Until I see a mouse.
Then I freeze.
My courage is sapped.
Suddenly, I am my mother, a self-described “blithering idiot” when it comes to mice.
Cheerfully walking along, appreciating the cooler weather on the shaded path, I watch for squirrels that hop from limb to limb and shimmy up trees. They don’t bother me, but a mouse? They drive me crazy.
My mouse fear is my mother’s fault.
She taught me the only way to react to a mouse is to jump on the kitchen table and shout obscenities.
With no kitchen table in sight, I picked up my pace and sped past the little varmint as fast as I could, hoping it wouldn’t follow me. Then all I could think about for the rest of the walk was that mouse.
Forget about the fall leaves, the sunshine after days of rain and cloudy skies.
I was afraid the frisky thing would dart out in front of me any minute.
And then I remembered Mom saying, “Where there’s one, there’s a whole family waiting to come out.”
Thank you for that Mother.
I imagined a whole nest of them scurrying around in the woods waiting for me to approach so they could run madly around me and send me into a frenzy that would land me in St. Elizabeth’s mental hospital.
Thanks again, Mom.
She’s the one who said she had a room reserved at the state mental because she knew she’d need it someday.
My mom is a brave woman except when it comes to mice. Well, and driving on the freeways… and driving at night … and flying… and using her cell phone… and…
Okay, never mind about her being brave. I’ll say she has gumption, and courage and no one would dare take advantage of her.
But when a mouse pops its miserable little head in front of her with its wiry, snappy tale, she snaps and unravels right before your eyes.
She screams, grabs a broom, and jumps on the kitchen table to scream.
“You dirty rotten little beast! I can’t stand you. Get out of my house.”
(I won’t write the other names she calls them because I don’t want WordPress to yank my blog…)
One day, she opened a kitchen drawer and saw a mouse scampering among her clean dish towels.
She jumped on the table, screamed and swore, and reached for the telephone to call my Dad to come home from work and save her. He wasn’t there, and she couldn’t find my brothers, so she called my brother’s friend to come and save her. He is still her favorite friend of all my brother’s friends.
My own history with mice is not much better.
Many years ago, I left my apartment building to go to work, and walked out to my car in the parking lot.
I put the key in the door to unlock it and saw a mouse run across the dashboard, to the seat, and then disappear.
As I’d been taught, I screamed.
I thought somebody was playing an evil trick on me so I yelled at the bushes and said, “If you’re in there playing a trick on me It’s not funny. Come out and get the mouse out of my car now!”
Yes, I felt foolish.
I still feel foolish just admitting it.
Of course no one emerged from the bushes.
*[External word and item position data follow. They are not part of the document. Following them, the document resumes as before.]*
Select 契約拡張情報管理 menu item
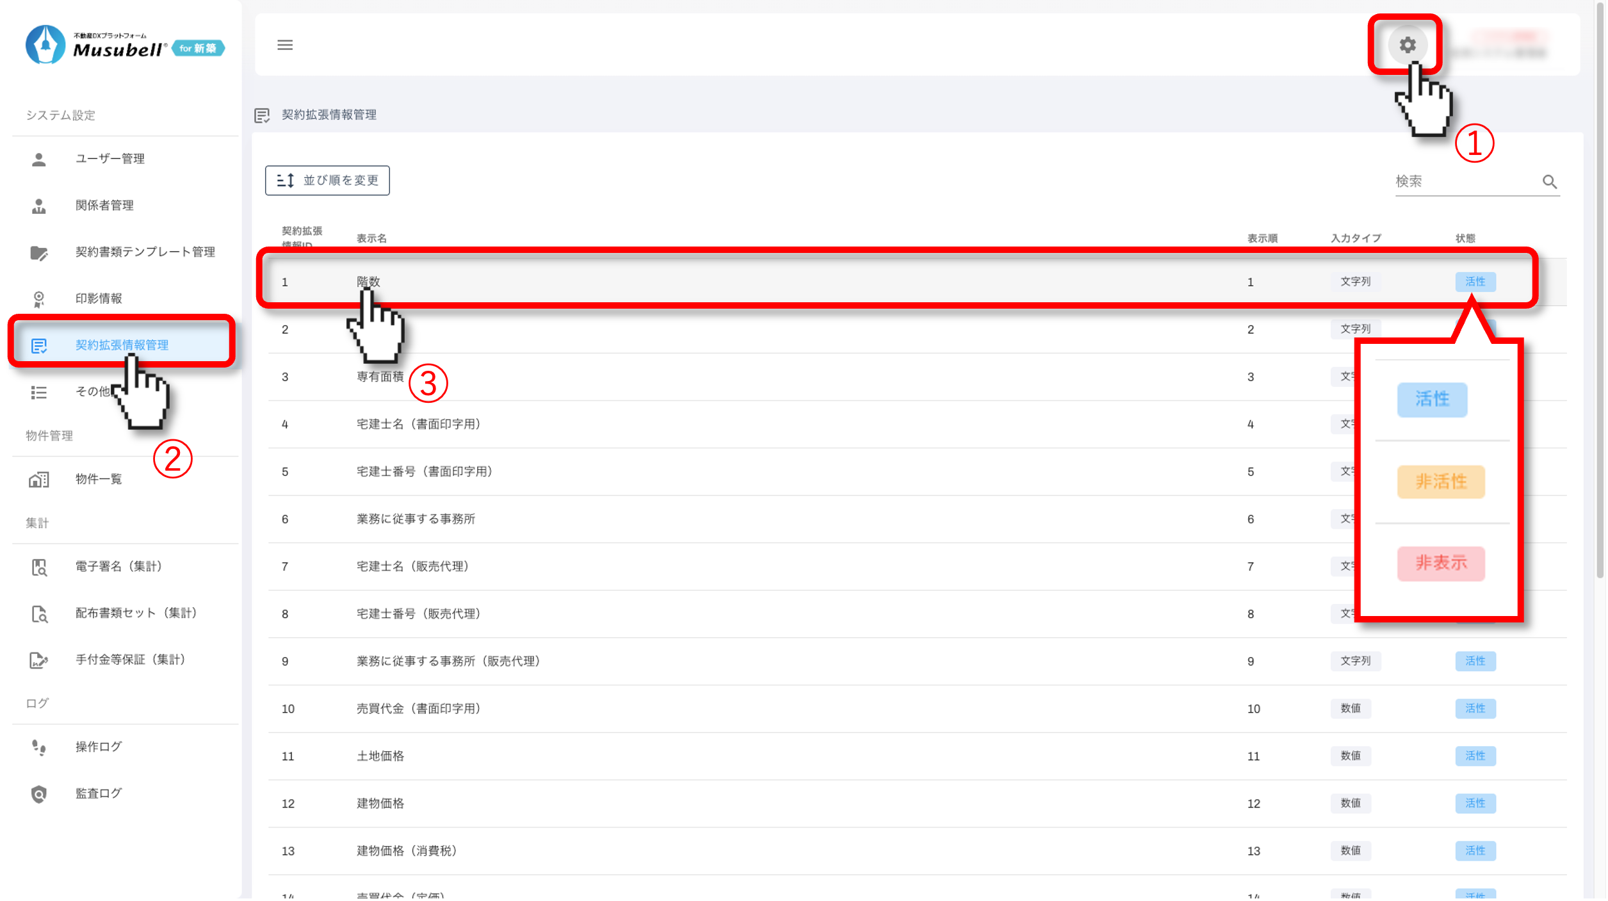The width and height of the screenshot is (1608, 901). coord(122,345)
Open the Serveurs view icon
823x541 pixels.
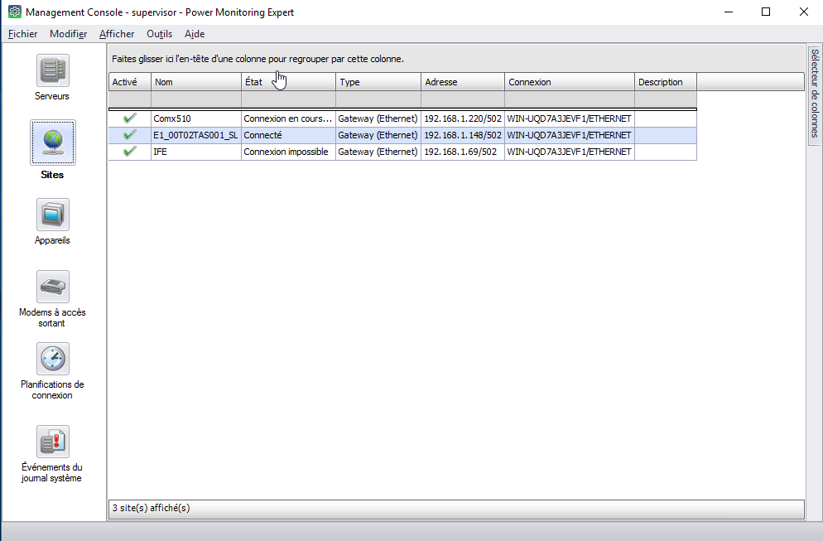point(52,71)
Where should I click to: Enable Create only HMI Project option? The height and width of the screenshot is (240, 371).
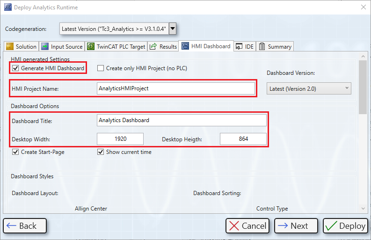(101, 68)
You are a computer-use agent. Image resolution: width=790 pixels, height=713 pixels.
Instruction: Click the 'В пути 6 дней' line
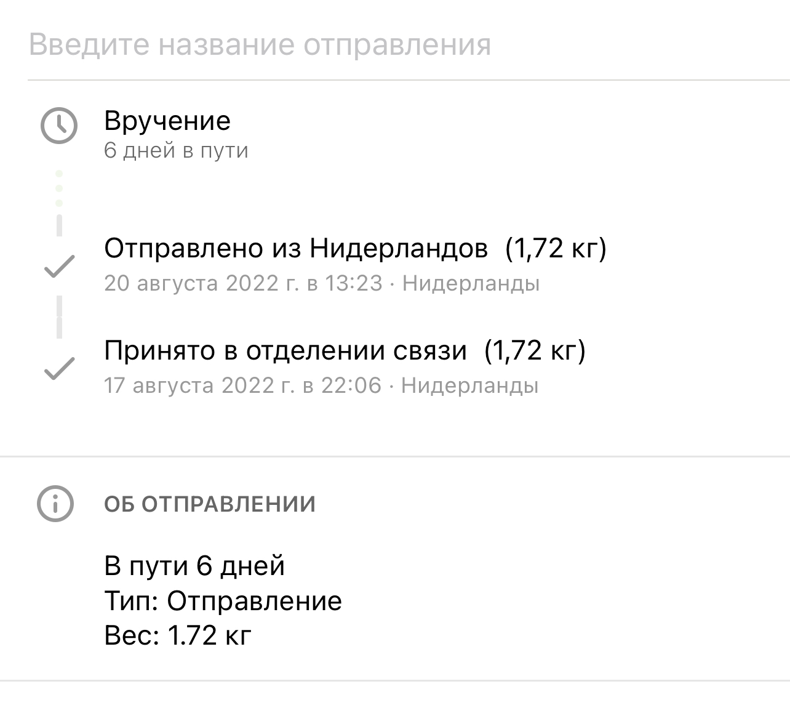tap(194, 566)
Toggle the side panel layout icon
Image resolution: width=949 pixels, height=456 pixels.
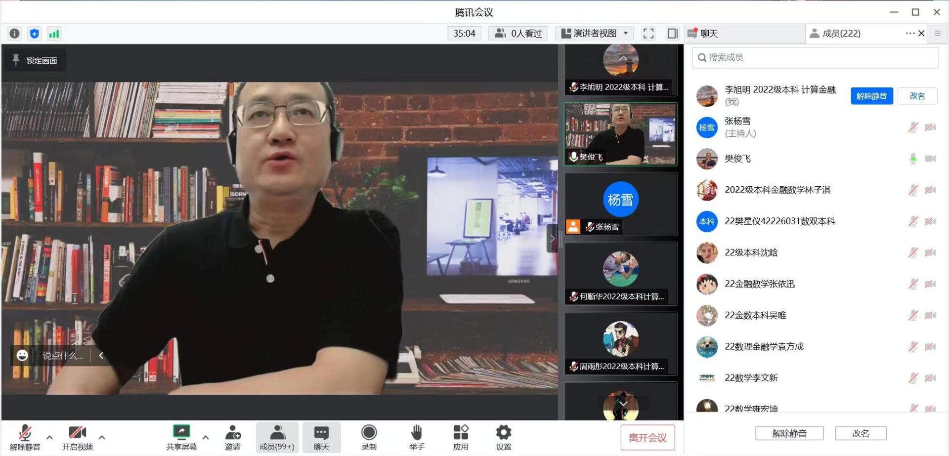pyautogui.click(x=672, y=34)
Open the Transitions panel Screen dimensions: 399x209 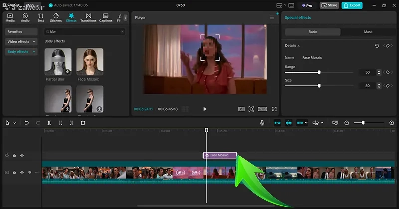pyautogui.click(x=88, y=18)
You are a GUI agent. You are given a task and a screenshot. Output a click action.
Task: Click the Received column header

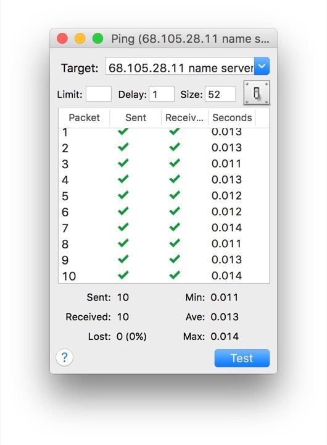click(184, 117)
I asked one of the custodians from the building to help me.
Guess what he said?
“I’m afraid of mice! Let me see if I can get someone else to help us.”
A team of custodians followed me to my car. They fumigated it with a poison.
I, of course, took the metro for several days.
Finally, after the memory faded and the toxic smell evaporated, I drove to work again.
Months later, I was driving a friend home from a party and felt a hard thump on my gas pedal foot.
I looked down and discovered a dead, calcified mouse sitting on my foot.
I stopped the car in the middle of the road (thank goodness it was late and there were no other cars around!), and I jumped out screaming.
My friend removed the mouse from the car and all I could think for weeks was that I needed to sell the car.
I could not drive a mouse-infested car even if the mouse was dead.
I managed to keep the car, but obviously never lost my fear of mice.
I have my not-so-brave mother to blame for all of this ridiculousness.
Oh, and one detail I may have omitted about the mouse I saw on the trail that I worried might bring it’s family and dance around me and send me into a frenzy…
It was dead.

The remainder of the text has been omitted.